_Problem requirements_.
Your reply should hold every entry below exactly as written and none of the pictures.

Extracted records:
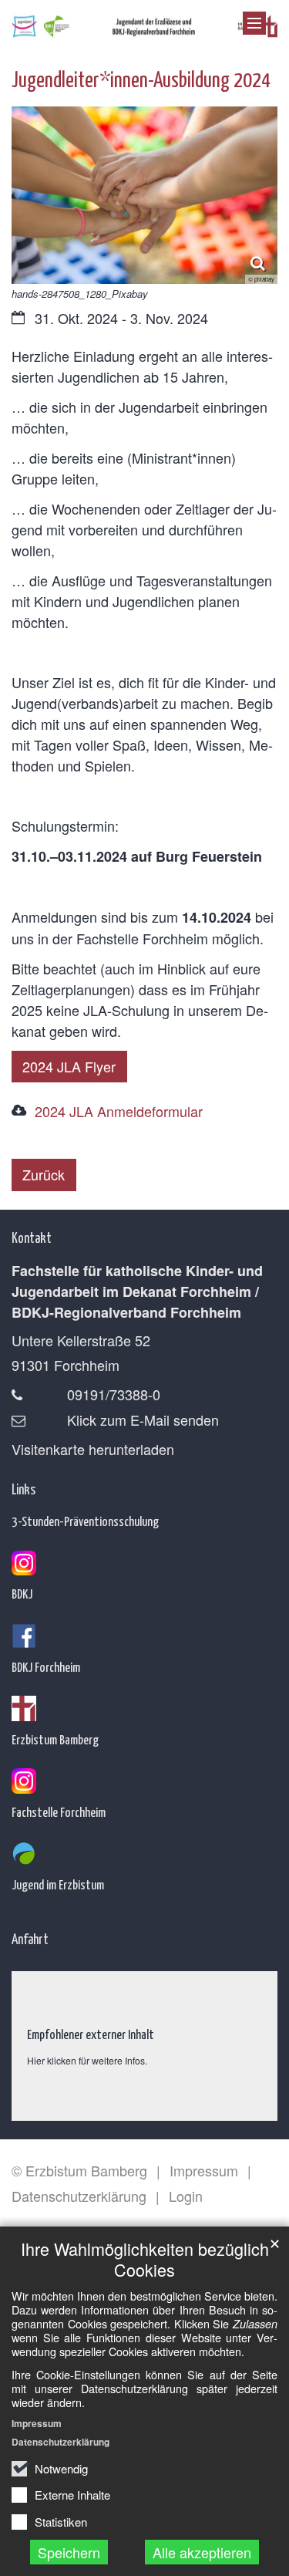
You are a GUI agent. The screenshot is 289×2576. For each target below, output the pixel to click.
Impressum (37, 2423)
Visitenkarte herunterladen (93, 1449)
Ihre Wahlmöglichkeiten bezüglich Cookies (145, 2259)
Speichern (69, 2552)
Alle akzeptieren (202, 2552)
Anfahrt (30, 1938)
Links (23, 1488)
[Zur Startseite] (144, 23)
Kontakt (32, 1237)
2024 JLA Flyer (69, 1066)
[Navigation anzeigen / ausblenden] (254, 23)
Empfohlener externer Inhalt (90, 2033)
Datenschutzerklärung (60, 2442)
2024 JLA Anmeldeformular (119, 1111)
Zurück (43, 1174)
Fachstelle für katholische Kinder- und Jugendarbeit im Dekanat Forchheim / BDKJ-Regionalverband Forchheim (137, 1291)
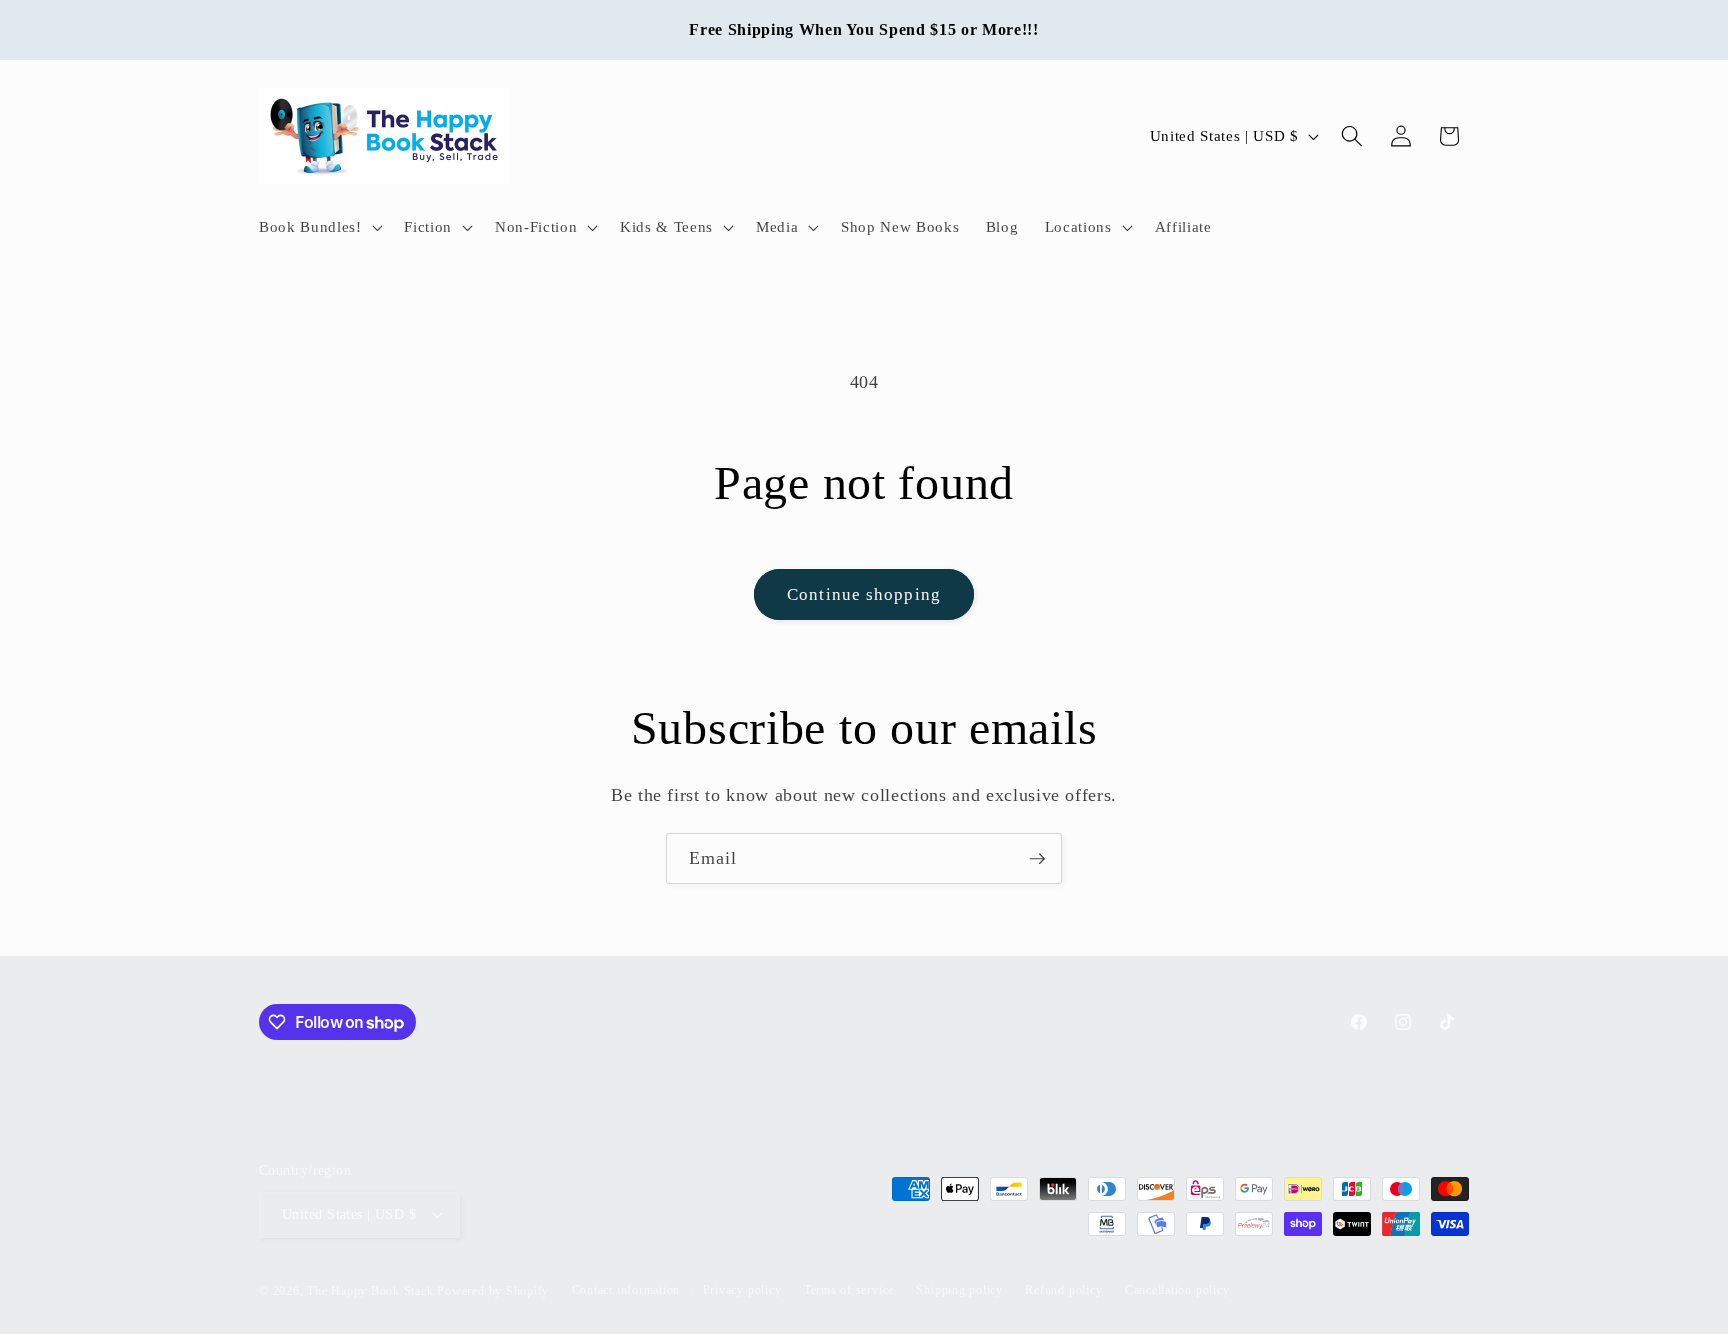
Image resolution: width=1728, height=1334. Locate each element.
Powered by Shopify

_Written answer_.
You are a GUI agent. The screenshot is 289×2576. For each target below, output the pixel to click.
Impressum (37, 2423)
Visitenkarte herunterladen (93, 1449)
Ihre Wahlmöglichkeiten bezüglich Cookies (145, 2259)
Speichern (69, 2552)
Alle akzeptieren (202, 2552)
Anfahrt (30, 1938)
Links (23, 1488)
[Zur Startseite] (144, 23)
Kontakt (32, 1237)
2024 JLA Flyer (69, 1066)
[Navigation anzeigen / ausblenden] (254, 23)
Empfohlener externer Inhalt (90, 2033)
Datenschutzerklärung (60, 2442)
2024 JLA Anmeldeformular (119, 1111)
Zurück (43, 1174)
Fachstelle für katholische Kinder- und Jugendarbeit im Dekanat Forchheim / BDKJ-Regionalverband Forchheim (137, 1291)
Image resolution: width=1728, height=1334. Locate each element.
Powered by Shopify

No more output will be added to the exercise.